Según investigaciones sobre el talento deportivo, la moderada adversidad (como una dificultad de aprendizaje) cuando es bien gestionada, puede actuar como “impulsor” de resiliencia y competencia (Collins & MacNamara, 2012).
En otras palabras, la dislexia, lejos de ser un obstáculo irrebatible, se integró como parte de una narrativa de crecimiento.
Para profesionales del deporte, el consejo es claro, es necesario integrar las “dificultades” en la historia del atleta como capítulos de aprendizaje, no como epílogos de fracaso. Y para las familias también, deben acompañar con firmeza y ternura, dotando de recursos, adaptaciones, orgullo del esfuerzo, y cultivando el respeto a la identidad del joven-deportista-aprendiz.
La historia de A’ja Wilson nos recuerda que el éxito deportivo no es una línea recta ni una suma automática de aptitudes físicas.

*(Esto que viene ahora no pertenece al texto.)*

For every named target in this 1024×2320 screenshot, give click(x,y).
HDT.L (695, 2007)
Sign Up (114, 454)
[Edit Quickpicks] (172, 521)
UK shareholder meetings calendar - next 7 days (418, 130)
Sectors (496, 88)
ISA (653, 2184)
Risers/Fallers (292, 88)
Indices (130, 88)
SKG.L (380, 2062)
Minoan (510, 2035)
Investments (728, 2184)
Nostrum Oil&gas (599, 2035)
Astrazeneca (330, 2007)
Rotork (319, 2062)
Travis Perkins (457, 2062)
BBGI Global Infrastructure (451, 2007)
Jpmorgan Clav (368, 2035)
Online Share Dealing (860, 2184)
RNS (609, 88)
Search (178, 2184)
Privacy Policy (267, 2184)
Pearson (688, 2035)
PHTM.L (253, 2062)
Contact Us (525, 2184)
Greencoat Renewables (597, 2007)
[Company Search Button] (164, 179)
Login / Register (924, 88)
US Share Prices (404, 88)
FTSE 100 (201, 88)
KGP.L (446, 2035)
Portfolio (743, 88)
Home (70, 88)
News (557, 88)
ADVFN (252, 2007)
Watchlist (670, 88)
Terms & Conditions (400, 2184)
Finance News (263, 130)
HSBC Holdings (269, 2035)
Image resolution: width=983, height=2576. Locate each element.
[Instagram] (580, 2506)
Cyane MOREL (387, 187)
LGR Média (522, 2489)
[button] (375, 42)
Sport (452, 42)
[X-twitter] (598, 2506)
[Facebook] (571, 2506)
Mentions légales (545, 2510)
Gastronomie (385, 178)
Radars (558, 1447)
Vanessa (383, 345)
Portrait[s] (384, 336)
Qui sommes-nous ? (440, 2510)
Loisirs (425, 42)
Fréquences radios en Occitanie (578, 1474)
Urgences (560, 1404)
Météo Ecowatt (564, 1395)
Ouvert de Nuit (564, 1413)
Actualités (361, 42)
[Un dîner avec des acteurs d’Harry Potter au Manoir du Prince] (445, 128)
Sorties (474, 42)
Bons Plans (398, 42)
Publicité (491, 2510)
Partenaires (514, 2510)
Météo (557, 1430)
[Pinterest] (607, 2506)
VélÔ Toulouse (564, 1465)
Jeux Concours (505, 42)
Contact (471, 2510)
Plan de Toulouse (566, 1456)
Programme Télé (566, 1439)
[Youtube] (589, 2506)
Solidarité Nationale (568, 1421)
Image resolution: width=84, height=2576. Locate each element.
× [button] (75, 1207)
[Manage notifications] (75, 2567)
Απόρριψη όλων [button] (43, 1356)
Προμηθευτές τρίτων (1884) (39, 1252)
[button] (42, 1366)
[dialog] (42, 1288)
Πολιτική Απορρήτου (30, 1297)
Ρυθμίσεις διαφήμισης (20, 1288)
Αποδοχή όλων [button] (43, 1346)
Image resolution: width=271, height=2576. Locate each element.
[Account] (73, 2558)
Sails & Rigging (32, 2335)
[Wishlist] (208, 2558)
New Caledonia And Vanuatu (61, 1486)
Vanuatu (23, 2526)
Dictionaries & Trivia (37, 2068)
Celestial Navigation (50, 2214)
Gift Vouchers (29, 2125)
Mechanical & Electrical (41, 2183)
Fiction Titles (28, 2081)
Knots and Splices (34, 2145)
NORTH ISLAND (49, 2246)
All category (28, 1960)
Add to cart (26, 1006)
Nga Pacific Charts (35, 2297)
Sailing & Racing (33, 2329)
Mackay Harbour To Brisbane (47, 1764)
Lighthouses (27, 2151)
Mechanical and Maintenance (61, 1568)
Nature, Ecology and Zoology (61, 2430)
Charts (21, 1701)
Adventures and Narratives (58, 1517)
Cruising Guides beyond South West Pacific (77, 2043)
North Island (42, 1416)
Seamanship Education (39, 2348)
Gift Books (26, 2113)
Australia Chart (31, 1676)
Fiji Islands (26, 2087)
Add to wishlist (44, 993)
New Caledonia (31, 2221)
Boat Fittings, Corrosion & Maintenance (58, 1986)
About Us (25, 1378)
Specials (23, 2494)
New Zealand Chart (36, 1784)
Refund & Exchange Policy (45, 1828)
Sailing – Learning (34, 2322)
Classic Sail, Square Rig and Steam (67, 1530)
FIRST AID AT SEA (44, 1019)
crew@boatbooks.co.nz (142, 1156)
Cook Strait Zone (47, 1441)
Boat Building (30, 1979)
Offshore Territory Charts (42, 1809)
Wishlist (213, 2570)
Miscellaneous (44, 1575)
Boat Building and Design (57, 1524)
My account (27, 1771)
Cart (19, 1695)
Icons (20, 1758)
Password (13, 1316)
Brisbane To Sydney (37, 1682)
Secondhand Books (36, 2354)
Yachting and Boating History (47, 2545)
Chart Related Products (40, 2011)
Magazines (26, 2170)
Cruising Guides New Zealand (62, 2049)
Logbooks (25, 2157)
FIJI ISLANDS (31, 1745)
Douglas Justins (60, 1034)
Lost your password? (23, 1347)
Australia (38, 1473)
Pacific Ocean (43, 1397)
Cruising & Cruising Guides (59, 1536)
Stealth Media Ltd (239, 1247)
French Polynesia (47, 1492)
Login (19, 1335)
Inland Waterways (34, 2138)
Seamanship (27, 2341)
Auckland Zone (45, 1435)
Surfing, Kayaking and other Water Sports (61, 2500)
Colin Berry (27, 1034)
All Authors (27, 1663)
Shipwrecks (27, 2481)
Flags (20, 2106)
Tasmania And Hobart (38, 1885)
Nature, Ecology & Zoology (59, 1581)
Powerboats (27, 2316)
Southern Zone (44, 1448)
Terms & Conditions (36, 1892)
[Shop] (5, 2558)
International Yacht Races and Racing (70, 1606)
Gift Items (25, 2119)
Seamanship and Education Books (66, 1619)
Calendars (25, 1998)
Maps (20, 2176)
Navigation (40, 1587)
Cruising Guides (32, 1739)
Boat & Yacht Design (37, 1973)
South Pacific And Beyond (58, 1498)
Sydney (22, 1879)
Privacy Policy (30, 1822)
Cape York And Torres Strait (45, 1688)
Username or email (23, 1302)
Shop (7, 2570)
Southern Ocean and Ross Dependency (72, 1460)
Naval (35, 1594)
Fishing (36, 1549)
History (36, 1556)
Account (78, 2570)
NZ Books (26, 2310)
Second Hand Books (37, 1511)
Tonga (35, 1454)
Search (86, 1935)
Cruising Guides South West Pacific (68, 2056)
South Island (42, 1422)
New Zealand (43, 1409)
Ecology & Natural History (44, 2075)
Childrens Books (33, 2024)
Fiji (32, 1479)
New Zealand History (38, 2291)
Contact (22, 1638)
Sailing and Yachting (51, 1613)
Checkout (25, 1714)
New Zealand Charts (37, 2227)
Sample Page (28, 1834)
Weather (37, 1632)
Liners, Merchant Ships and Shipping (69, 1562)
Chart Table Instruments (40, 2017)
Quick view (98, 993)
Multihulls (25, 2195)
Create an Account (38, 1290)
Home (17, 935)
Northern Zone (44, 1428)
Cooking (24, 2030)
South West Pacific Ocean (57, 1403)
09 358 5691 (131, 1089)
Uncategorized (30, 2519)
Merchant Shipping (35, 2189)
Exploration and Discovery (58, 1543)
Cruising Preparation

Es, fundamentalmente, una danza entre talento, hábito y entorno.
La familia, con su creencia, su respeto, su acompañamiento, actúa como caja de resonancia para que el cerebro del joven atleta responda no solo al estímulo del entrenamiento, sino al mensaje profundo de que “soy capaz, cuento, pertenezco”.
Cuando, desde pequeño, una niña o niño con dificultades de aprendizaje siente este eco, se crea una nueva arquitectura mental, una que interpreta la dificultad no como deficiencia sino como singularidad, que convierte el error en pista para crecer y que construye identidad de aprendiz y de atleta al mismo tiempo.
Y en la era del deporte profesional donde a menudo se busca el resultado inmediato, el mensaje es más relevante que nunca: inculcar valores como el respeto (a uno mismo, al otro, al proceso), la constancia (día tras día, no solo en días de meta) y el apoyo (entrar en el equipo no sólo con un entrenador sino con una red preparadora) proporciona la verdadera ventaja competitiva.
Como tip final para quienes trabajan con jóvenes deportistas, la recomendación es crear un “contrato de valores” en el que el joven, su familia y el entrenador firmen simbólicamente los tres valores de ese artículo (respeto, apoyo, constancia). Revísalo cada trimestre y conecta cada entrenamiento con esas palabras. Así estarás alineando el cuerpo, la mente y el entorno.
Porque como A’ja demostró, la familia no es accesorio, es escenario principal donde se fraguan campeonas y campeones.
Como autor de este artículo, pero sobre todo como persona que ha aprendido a convivir con la diferencia, quiero compartir una reflexión personal.
Yo fui diagnosticado en mi adolescencia con dislexia. Durante años creí que eso me situaba un paso por detrás, hasta que comprendí que no era una limitación, sino una forma distinta de procesar el mundo. La dislexia no me hizo menos capaz, me hizo más consciente, más constante y más creativo.
Por eso, animo a todos los lectores, a padres, entrenadores, docentes y jóvenes deportistas o no, a mirar esta condición no como un obstáculo, sino como una característica más del ser humano, con sus ventajas y sus desafíos. Lo importante no es la etiqueta, sino la actitud con la que se vive.
La diferencia, bien acompañada y bien entendida, puede convertirse en una fuente inmensa de fortaleza.
Porque triunfar no es hacerlo a pesar de lo que enfrentes, sino gracias a todo lo que eres.